Gil Island is an island on the North Coast of British Columbia, Canada, located on the west side of Whale Channel in the entrance to Douglas Channel, one of the main coastal inlets, on the route of the Inside Passage between Pitt Island and Princess Royal Island. It is 26 km long, with a width ranging from 6 to 13 km, and an area of 231 km2. The only named summit on the mountainous island is Mount Gil, which faces the opening of Douglas Channel.

==Name origin==
"Named in 1792 by Lieutenant Commander Jacinto Caamaño of the Spanish corvette Aranzazu, while searching along the coast under orders from the viceroy of Mexico for the mythical 'Rio de Reyes'. This strait or river, supposed to connect the Pacific with the Atlantic, was claimed to have been discovered in 1640 by Admiral Pedro Bartolome de Fonti, in command of a fleet of 4 vessels, his flagship being named the Holy Ghost (Greenhow's Oregon, 1844, p.84.) The ensign-bearer of the San Martin, flagship of the Duke of Medina Sidonia in the Spanish Armada, was named Juan Gil. (Laughton, The Spanish Armada, Navy Records, II, p.355.) Caamaño sailed from Nootka 13 June 1792, steered northwards, and after examining Port Bucareli (Alaska) anchored in Dixon Entrance, probably under Rose Spit, on the 20 July. He then coasted southward along the continental shore, passing through Principe Channel into Nepean and Whale Sounds and out again near Surf Inlet and thence southward through Laredo Channel.

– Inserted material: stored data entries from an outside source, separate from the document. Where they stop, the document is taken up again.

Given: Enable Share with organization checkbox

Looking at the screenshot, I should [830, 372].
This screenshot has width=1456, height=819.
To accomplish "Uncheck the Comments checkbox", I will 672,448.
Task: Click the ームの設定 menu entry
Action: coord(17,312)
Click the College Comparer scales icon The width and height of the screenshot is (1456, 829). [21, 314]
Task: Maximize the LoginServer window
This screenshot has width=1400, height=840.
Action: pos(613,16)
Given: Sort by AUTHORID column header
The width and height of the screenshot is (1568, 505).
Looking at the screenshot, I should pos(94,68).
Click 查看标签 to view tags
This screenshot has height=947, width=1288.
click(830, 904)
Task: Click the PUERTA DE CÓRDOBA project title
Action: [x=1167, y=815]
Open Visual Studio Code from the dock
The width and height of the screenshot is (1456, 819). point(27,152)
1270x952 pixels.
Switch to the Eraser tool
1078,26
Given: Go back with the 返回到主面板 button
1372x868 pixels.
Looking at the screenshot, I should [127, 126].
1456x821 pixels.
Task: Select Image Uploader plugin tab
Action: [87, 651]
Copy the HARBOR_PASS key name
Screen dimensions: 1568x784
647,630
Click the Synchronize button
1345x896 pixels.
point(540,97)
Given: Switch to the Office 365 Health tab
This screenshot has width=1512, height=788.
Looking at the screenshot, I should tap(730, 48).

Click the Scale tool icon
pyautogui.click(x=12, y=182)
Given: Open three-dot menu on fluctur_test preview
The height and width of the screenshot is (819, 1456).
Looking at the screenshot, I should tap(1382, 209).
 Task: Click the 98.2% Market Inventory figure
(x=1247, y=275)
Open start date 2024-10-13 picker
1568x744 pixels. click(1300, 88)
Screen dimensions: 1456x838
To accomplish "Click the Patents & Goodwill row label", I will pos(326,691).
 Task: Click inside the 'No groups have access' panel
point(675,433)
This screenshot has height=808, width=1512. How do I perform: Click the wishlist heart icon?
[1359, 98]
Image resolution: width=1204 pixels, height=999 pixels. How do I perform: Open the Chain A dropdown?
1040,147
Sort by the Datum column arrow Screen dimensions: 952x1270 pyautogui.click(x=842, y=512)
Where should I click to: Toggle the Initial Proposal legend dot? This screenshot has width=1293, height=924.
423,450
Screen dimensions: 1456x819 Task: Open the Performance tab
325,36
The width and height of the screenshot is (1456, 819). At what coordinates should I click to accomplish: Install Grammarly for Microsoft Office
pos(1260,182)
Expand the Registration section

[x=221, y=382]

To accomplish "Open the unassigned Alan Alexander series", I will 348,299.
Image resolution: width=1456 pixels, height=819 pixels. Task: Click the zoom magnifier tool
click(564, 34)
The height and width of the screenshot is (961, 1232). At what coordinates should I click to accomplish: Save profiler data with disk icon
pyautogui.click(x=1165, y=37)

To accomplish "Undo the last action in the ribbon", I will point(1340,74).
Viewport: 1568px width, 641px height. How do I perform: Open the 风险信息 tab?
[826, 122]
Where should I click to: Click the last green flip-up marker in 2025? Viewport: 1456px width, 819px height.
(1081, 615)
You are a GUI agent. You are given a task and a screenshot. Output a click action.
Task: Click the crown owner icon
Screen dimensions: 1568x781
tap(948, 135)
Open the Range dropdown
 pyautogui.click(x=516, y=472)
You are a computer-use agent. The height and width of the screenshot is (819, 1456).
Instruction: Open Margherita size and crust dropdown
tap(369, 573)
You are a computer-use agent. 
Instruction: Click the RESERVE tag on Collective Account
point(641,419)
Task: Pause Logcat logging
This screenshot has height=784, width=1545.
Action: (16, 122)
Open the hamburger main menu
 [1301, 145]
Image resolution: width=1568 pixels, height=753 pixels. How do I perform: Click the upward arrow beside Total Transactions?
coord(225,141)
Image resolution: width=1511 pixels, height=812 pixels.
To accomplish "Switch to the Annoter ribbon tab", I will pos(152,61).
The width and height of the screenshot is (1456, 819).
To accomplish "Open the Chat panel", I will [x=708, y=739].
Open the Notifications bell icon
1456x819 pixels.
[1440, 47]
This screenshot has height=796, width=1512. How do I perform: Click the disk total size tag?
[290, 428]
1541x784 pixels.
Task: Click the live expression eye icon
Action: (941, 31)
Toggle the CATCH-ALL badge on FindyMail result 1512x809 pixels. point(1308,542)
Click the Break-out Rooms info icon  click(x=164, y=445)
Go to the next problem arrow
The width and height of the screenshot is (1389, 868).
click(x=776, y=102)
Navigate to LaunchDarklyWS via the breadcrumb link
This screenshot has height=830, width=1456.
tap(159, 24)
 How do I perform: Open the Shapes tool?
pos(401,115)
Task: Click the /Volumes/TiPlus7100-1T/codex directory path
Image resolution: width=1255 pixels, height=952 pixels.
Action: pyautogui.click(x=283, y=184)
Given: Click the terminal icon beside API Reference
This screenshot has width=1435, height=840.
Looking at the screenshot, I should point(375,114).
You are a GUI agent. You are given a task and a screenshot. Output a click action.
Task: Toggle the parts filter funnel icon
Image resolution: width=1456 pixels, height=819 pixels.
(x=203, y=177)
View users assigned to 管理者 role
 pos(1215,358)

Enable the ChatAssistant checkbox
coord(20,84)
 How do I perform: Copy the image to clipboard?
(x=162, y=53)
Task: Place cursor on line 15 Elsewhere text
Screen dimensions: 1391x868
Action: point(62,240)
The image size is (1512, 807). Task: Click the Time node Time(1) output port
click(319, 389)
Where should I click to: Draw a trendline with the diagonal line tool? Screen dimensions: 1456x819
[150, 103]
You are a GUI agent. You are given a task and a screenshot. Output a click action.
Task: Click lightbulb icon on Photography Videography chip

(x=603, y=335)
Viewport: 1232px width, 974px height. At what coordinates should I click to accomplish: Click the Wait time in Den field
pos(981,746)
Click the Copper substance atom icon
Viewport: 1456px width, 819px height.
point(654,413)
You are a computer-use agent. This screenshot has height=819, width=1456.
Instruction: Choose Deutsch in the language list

In making the examination along this coastline for Fonti's strait, Caamaño bestowed several names, among others being the channels he passed through, and Campania Island, Campania Sound, and Aristazabal Island, all of which Vancouver adopted on his chart. Caamaño arrived at Nootka from his cruise 7 September 1972...."

==Indian reserves==
Indian reserves on the island are under the jurisdiction of the Hartley Bay Indian Band, and are:
- Kunhunoan Indian Reserve No. 13, on Small Bay on the west side of the island, at , 2.30 ha.
- Maple Point Indian Reserve No. 11 at the point of the same name , 50.20 ha.
- Turtle Point Indian Reserve No. 12, at the point of the same name, which is Gil Island's northernmost tip, 51.80 ha.

==Wreck of the Queen of the North==

The M/V Queen of the North was a Canadian RORO ferry operated by BC Ferries, which sank on March 22, 2006, after hitting Gil Island on a southbound voyage during the night. All but two passengers were rescued by the people of nearby Hartley Bay.